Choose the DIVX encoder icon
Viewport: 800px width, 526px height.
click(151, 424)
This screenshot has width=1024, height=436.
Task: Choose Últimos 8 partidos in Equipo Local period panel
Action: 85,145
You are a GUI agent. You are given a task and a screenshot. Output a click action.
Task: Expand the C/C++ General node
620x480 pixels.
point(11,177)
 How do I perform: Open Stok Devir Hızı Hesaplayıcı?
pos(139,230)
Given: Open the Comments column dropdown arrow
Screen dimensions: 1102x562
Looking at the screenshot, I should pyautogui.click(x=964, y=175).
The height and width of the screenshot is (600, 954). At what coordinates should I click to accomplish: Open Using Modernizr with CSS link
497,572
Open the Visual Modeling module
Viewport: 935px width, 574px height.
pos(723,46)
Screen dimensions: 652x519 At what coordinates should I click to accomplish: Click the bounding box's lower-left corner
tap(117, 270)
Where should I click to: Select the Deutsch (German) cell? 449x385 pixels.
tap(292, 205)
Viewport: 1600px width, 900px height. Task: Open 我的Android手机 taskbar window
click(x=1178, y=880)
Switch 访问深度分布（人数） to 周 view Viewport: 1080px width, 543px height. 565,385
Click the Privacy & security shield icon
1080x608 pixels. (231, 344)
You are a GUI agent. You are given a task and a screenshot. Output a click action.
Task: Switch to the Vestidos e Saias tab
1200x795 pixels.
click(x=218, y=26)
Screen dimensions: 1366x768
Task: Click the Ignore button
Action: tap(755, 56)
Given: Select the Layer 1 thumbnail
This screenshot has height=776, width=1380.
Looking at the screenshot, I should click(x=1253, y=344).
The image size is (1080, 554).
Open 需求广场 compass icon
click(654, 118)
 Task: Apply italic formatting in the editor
○ ○ ○
— Task to complete —
Please write out every line of the data exactly.

— Response box —
Choose the DIVX encoder icon
Viewport: 800px width, 526px height.
click(151, 424)
This screenshot has width=1024, height=436.
Task: Choose Últimos 8 partidos in Equipo Local period panel
Action: 85,145
You are a GUI agent. You are given a task and a screenshot. Output a click action.
Task: Expand the C/C++ General node
620x480 pixels.
point(11,177)
 How do I perform: Open Stok Devir Hızı Hesaplayıcı?
pos(139,230)
Given: Open the Comments column dropdown arrow
Screen dimensions: 1102x562
Looking at the screenshot, I should pyautogui.click(x=964, y=175).
The height and width of the screenshot is (600, 954). At what coordinates should I click to accomplish: Open Using Modernizr with CSS link
497,572
Open the Visual Modeling module
Viewport: 935px width, 574px height.
pos(723,46)
Screen dimensions: 652x519 At what coordinates should I click to accomplish: Click the bounding box's lower-left corner
tap(117, 270)
Where should I click to: Select the Deutsch (German) cell? 449x385 pixels.
tap(292, 205)
Viewport: 1600px width, 900px height. Task: Open 我的Android手机 taskbar window
click(x=1178, y=880)
Switch 访问深度分布（人数） to 周 view Viewport: 1080px width, 543px height. 565,385
Click the Privacy & security shield icon
1080x608 pixels. (231, 344)
You are a GUI agent. You are given a task and a screenshot. Output a click action.
Task: Switch to the Vestidos e Saias tab
1200x795 pixels.
click(x=218, y=26)
Screen dimensions: 1366x768
Task: Click the Ignore button
Action: tap(755, 56)
Given: Select the Layer 1 thumbnail
This screenshot has height=776, width=1380.
Looking at the screenshot, I should click(x=1253, y=344).
The image size is (1080, 554).
Open 需求广场 compass icon
click(654, 118)
 Task: Apply italic formatting in the editor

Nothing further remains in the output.